Teaching Your Raspberry Pi to Speak with IBM Watson

It turns out there’s a lot you can do with a Raspberry Pi and IBM Bluemix. In the first article in this series, we explored how to connect up a Raspberry Pi to IBM Bluemix, IBM Watson and Node-RED. If you haven’t yet got your Raspberry Pi set up with Bluemix and Node-RED, go through part one first and then come back! I personally used a Raspberry Pi 3 for this, however I’ll assume a Raspberry Pi 2 can work just as well.

In this article, we are going to explore how to bring in text to speech to our Node-RED flow from the previous example.

Raspberry Pi and IBM Bluemix Adventures Part Two — Artwork by SitePoint/PatCat, Logo rights: IBM and Raspberry Pi Foundation

Key Takeaways

A Raspberry Pi can be taught to speak using IBM Watson’s Text to Speech service, which can be added to the Bluemix Services page. The credentials from the service are added to Node-RED, a programming tool for connecting hardware devices.
The ALSA Dev Library must be installed on the Raspberry Pi to play the audio files generated by the Text to Speech functionality. After installation, Node-RED must be restarted for the changes to take effect.
In Node-RED, a flow is created that turns text into speech and plays it back. This involves adding a “text to speech” node, adding a function to format the message, and creating a file to store the generated sound buffer.
The audio output on the Raspberry Pi may need to be directed to the 3.5mm jack for the speech to be heard. After setting up the audio and deploying the flow in Node-RED, the Raspberry Pi will begin speaking.

Connecting Text to Speech in IBM Bluemix

In order to have access to IBM Watson’s text to speech services, we need to add the “Text to Speech” service in Bluemix. Let’s head over to the Bluemix Services page and find the “Text to Speech” service (be careful not to choose “Speech to Text”… that’s different!).

The Text to Speech service in IBM Bluemix

That should take us to the Text to Speech service Bluemix page.

On that page, we’ll see various options for adding this service to our IBM Bluemix arsenal. We make sure our space that we are using for our Raspberry Pi is selected (I called mine “Dev” in the last article) and leave the app unbound. We can give the service a name (I called mine “The Voice”) and give the credentials a name (I left it as is). The only plan I had available was “Standard”, so I left that one as is too. Once we’re happy with our settings, we click “Create”.

Creating our text to speech instance

Once the service is created in our space, we’ll be taken to the page for that service. We click the “Service Credentials” menu item on the left to access the username and password we will need to give Node-RED in order to have access to our new IBM Watson Text to Speech service. Copy down the username and password from this page:

Copying our credentials

Adding New IBM Watson Services to Node-RED

In order to access the IBM Watson Text to Speech service in Node-RED, we will need to install some new nodes. To do so, we SSH into our Pi (or open the terminal from our Pi directly) and type in:


cd ~/.node-red

This brings us to the Node-RED app folder. From within here, we install a new collection of Node-RED nodes called node-red-node-watson. This includes access to a whole range of IBM Watson services, including the Text to Speech that we need. To install it, we run the following command on our Pi from the Node-RED folder:


sudo npm install node-red-node-watson

Installing the ALSA Dev Library

The IBM Watson Text to Speech functionality will convert our Node-RED app’s text into spoken audio files, but we also need a way to get the Pi to play these files — otherwise those words will never be heard! In order for this to work on your Pi, you may need to run the following command to install the dev ALSA library:


sudo apt-get install libasound2-dev

Restarting Node-RED

In order for the new Node-RED node changes to come into effect, we need to restart Node-RED. To do so, we run the following two commands:


node-red-stop
node-red-start

Our New Node-RED Flow

We now have all the parts in place to be able to perform text to speech and have it playback — it is now time to put these into Node-RED and get it to run.

═══

Things to do:
A - Write out the part of the Raspberry Pi tutorial that begins at the words "The ALSA Dev Library must" and stops after the words "will begin speaking.", with no changes.
B - Pull the lines of the listing that begin at the line containing "The width and height of the screenshot is (1456, 819)." and stop after the line containing "click(317, 106)", and repeat those lines unchanged, with both end lines included.
The Raspberry Pi tutorial and the listing come from unrelated sources.

═══

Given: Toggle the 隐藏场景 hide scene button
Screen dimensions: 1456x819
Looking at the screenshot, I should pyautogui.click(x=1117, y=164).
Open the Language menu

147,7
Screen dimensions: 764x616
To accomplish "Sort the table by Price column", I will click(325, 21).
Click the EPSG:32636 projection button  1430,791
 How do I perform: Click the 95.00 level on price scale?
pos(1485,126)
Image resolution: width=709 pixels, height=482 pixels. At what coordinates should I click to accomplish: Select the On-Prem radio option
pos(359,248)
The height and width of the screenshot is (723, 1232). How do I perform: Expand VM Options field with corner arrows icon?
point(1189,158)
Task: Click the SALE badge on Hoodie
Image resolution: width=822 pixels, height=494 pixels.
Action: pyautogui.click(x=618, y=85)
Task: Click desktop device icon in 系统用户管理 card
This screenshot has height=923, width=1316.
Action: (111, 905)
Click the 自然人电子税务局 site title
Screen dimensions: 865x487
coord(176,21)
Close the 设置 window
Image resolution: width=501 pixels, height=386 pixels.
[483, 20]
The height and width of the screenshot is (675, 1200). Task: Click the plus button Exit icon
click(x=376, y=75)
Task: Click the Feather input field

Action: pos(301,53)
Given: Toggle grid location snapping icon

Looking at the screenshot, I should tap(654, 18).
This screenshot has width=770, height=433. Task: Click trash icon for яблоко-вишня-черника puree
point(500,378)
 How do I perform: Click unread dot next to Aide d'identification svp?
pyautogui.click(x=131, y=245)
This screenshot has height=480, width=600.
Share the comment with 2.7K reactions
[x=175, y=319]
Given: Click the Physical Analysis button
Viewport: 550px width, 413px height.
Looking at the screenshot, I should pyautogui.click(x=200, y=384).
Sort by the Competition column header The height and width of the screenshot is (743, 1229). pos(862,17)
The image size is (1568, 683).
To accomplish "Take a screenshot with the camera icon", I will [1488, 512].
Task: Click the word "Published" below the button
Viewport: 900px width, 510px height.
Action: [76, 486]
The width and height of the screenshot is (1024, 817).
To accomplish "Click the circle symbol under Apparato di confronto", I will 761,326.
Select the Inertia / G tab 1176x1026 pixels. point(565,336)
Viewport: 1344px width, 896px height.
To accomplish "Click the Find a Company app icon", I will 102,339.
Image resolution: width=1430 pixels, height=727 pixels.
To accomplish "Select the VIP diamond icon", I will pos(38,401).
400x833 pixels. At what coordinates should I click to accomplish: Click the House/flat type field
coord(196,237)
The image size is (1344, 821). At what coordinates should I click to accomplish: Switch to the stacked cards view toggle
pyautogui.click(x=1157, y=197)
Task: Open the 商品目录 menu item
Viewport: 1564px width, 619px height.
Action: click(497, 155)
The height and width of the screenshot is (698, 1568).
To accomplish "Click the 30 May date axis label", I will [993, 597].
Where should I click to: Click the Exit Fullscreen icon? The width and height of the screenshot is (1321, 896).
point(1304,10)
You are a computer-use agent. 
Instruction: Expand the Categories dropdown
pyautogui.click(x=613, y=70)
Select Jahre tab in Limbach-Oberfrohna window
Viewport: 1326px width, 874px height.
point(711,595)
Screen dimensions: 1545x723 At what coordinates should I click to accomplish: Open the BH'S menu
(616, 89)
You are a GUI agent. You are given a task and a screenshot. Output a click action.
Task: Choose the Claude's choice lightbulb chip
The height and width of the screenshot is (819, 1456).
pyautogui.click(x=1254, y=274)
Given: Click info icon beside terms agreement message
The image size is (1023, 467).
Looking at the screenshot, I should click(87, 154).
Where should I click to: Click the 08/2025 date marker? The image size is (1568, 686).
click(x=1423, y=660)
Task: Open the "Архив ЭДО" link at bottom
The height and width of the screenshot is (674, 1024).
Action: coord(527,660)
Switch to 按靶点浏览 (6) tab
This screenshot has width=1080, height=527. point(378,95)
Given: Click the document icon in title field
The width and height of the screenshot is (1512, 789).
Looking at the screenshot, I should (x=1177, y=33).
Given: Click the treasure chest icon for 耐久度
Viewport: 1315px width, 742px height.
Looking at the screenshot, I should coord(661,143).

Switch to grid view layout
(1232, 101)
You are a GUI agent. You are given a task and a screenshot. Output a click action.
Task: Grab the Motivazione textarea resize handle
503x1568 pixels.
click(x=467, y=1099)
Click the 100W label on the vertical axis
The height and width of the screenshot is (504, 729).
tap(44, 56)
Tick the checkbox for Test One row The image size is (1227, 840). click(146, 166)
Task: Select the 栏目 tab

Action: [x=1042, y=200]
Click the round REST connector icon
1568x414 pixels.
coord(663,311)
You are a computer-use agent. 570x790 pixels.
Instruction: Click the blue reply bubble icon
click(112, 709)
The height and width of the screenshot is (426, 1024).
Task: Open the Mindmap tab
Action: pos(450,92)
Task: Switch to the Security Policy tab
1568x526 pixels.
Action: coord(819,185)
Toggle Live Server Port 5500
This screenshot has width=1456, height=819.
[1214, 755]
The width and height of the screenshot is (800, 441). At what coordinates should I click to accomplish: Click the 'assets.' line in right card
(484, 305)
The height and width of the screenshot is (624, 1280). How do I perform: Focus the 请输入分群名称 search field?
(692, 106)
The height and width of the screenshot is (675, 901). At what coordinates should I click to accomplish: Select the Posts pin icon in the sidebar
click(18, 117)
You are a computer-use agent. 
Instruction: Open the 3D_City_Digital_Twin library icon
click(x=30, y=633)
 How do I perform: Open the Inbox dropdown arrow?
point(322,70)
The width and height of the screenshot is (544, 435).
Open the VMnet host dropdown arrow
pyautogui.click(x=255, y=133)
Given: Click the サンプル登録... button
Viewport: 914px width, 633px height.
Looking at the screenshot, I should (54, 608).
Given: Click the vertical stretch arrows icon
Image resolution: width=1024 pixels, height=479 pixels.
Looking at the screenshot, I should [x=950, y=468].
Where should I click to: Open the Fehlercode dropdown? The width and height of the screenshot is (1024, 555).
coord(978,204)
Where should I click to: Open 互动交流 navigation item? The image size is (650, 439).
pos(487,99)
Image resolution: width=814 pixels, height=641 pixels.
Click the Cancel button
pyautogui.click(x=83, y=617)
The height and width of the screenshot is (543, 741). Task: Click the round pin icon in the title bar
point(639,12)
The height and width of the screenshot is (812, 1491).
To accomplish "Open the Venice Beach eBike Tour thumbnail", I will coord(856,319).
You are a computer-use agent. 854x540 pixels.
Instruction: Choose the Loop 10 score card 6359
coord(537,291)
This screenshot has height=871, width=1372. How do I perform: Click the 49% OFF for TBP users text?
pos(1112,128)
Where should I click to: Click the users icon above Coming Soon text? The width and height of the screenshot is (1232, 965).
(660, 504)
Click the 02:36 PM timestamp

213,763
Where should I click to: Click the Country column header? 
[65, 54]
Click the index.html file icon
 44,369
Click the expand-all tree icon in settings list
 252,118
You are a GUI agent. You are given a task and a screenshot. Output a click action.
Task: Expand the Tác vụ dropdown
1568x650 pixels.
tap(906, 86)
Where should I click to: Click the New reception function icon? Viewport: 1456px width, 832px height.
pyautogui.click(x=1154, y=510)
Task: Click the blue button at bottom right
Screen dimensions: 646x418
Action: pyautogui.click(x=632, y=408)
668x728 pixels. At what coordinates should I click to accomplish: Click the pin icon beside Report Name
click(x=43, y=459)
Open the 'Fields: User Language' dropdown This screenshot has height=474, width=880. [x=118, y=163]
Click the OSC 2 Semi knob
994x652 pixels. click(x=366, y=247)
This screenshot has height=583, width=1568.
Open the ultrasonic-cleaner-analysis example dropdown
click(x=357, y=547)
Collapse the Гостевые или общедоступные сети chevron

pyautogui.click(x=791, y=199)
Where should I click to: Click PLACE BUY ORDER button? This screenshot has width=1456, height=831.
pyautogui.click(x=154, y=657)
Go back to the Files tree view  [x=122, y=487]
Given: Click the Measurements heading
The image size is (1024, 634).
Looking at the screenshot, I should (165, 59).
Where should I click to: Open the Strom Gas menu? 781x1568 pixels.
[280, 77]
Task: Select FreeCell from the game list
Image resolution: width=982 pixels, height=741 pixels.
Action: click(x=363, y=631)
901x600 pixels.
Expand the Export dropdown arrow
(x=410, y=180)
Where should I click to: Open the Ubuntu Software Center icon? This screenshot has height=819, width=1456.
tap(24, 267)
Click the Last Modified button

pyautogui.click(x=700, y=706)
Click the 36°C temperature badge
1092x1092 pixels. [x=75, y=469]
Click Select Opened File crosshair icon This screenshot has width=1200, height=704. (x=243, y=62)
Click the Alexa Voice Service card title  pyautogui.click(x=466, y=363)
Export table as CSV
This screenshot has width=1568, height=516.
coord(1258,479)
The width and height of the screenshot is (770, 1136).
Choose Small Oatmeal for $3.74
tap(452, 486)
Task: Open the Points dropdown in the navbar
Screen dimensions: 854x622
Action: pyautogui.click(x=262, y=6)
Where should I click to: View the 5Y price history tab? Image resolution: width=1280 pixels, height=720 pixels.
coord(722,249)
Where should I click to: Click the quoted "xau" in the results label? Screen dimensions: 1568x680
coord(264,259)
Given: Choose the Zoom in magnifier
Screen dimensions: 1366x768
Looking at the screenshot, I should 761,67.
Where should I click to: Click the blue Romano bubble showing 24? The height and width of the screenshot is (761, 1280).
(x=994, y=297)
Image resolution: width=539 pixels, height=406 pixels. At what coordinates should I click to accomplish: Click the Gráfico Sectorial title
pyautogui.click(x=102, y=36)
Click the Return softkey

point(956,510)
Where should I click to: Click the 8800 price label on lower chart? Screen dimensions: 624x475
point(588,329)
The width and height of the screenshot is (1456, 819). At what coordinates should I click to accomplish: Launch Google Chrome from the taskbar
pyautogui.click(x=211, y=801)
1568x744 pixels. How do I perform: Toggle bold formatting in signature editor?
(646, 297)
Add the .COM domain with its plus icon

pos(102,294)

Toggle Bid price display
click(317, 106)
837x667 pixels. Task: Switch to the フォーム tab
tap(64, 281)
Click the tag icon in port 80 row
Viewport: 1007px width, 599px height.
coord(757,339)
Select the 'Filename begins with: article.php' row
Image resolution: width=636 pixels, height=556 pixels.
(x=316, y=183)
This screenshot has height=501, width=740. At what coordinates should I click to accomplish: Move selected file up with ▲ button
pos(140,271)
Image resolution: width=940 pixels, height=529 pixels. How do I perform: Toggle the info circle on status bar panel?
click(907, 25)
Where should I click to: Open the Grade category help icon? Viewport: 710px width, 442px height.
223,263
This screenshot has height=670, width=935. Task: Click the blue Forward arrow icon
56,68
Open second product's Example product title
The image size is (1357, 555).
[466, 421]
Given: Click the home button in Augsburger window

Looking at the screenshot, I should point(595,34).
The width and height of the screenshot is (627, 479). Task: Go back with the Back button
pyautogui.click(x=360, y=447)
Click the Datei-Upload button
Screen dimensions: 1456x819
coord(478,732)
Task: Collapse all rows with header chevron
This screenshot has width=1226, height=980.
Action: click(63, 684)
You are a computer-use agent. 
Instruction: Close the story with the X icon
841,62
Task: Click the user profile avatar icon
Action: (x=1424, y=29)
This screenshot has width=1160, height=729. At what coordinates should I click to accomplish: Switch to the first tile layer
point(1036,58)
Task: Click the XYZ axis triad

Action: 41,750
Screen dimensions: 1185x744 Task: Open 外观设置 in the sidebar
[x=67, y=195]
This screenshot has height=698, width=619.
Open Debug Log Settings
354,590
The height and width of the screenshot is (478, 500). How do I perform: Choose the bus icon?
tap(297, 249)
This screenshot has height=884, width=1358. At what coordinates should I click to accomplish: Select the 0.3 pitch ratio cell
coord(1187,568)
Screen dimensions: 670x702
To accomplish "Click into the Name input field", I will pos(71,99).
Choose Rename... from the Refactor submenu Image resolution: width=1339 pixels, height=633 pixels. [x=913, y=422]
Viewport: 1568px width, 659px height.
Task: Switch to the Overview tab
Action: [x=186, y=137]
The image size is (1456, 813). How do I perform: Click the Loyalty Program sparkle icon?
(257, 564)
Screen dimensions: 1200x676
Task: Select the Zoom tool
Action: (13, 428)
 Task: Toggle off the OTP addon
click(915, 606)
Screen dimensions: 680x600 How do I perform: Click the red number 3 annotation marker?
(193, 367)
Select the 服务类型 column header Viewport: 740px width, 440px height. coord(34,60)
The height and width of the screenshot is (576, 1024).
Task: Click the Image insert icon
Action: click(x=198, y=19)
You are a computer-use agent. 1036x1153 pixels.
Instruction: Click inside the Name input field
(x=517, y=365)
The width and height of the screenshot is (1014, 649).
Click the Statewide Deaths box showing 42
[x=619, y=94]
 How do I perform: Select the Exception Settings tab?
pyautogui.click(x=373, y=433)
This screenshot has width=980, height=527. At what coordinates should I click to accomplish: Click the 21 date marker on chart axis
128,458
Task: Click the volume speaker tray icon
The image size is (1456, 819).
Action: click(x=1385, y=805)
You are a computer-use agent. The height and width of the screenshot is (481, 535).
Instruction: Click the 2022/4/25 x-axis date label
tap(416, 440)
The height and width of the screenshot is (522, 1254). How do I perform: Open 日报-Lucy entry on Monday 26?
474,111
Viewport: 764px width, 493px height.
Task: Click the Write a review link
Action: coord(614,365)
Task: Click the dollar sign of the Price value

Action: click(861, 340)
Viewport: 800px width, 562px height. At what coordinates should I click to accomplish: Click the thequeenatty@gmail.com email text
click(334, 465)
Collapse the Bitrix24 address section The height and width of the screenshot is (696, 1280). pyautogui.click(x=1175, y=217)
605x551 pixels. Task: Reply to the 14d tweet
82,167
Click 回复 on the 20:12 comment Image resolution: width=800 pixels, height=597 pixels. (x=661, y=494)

═══

Outputs for the tasks:
A -
The ALSA Dev Library must be installed on the Raspberry Pi to play the audio files generated by the Text to Speech functionality. After installation, Node-RED must be restarted for the changes to take effect.
In Node-RED, a flow is created that turns text into speech and plays it back. This involves adding a “text to speech” node, adding a function to format the message, and creating a file to store the generated sound buffer.
The audio output on the Raspberry Pi may need to be directed to the 3.5mm jack for the speech to be heard. After setting up the audio and deploying the flow in Node-RED, the Raspberry Pi will begin speaking.

B -
The width and height of the screenshot is (1456, 819). At what coordinates should I click to accomplish: Launch Google Chrome from the taskbar
pyautogui.click(x=211, y=801)
1568x744 pixels. How do I perform: Toggle bold formatting in signature editor?
(646, 297)
Add the .COM domain with its plus icon

pos(102,294)

Toggle Bid price display
click(317, 106)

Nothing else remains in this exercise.